● Yang Harus Dikerjakan
(a) Tuliskan kembali kata demi kata bagian teks sumber dari "Manginngat-ingat semua alasan" sampai "beberapa tampak berdatangan.".
(b) Menurut teks sumber, mengapa penulis memesan katering di warteg dekat kantor untuk acara perpisahan?

● Teks Sumber
Manginngat-ingat semua alasan ‘gila’ ini justru membuatku makin bersemangat. Usai mengajar, kami semua berkumpul di ruang SD yang paling besar untuk
menggelar acara perpisahan. Bagaimanapun, kami memang sudah seperti keluarga
sendiri. Aku memesan catering di warteg dekat kantor agar perpisahan ini tidak
berlangsung menyedihkan. Ibu Widyawati Hotomo, owner perusahaan ini memintaku memberikan
kesan dan pesan selama di perusahaannya. Acara ditutup dengan saling meminta
maaf dan doa bersama, salah satunya, agar aku selamat di jalanan. Tak lama
berselang, rekan-rekan kantor dari cabang BSD beberapa tampak berdatangan.
Nampaknya mereka juga merasa kehilangan sesuatu ? Seorang kawanku datang sambil membawa titipan uang
untuk membayar hutang, padahal saat itu maksudnya pinjaman tak berbunga [Apa bedanya ? :)]. Aku juga punya hutang beberapa puluh botol soft drink. Setelah aku hitung semua tutup botol yang sengaja aku simpan di laci, dikalikan dengan sekian
rupiah, aku masukkan uangnya ke laci admin disertai secarik pesan. Kakiku melangkah keluar gerbang saat sinar matahari sudah menyengat dari belakang. Hari
menjelang sore ketika kehidupanku sebagai pengembara dimulai.

● Informasi yang Ditampilkan
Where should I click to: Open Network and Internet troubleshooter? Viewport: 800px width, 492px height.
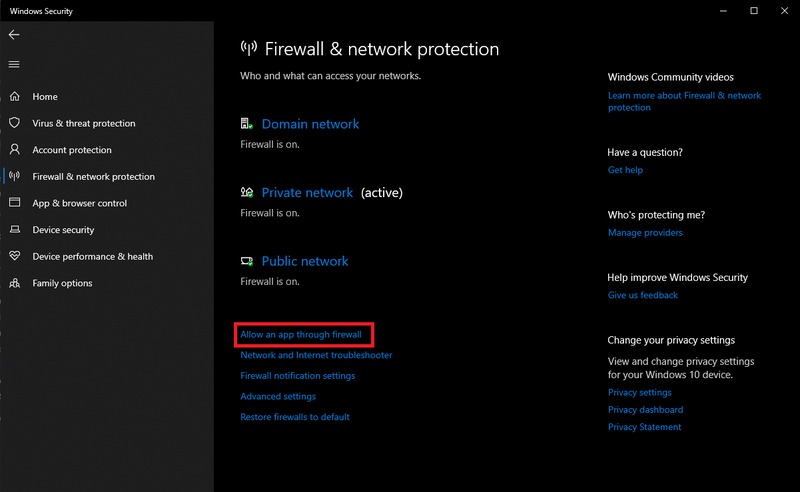point(316,355)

● Jawaban Setiap Tugas
(a)
Manginngat-ingat semua alasan ‘gila’ ini justru membuatku makin bersemangat. Usai mengajar, kami semua berkumpul di ruang SD yang paling besar untuk
menggelar acara perpisahan. Bagaimanapun, kami memang sudah seperti keluarga
sendiri. Aku memesan catering di warteg dekat kantor agar perpisahan ini tidak
berlangsung menyedihkan. Ibu Widyawati Hotomo, owner perusahaan ini memintaku memberikan
kesan dan pesan selama di perusahaannya. Acara ditutup dengan saling meminta
maaf dan doa bersama, salah satunya, agar aku selamat di jalanan. Tak lama
berselang, rekan-rekan kantor dari cabang BSD beberapa tampak berdatangan.

(b) Penulis memesannya agar acara perpisahan itu tidak berlangsung menyedihkan.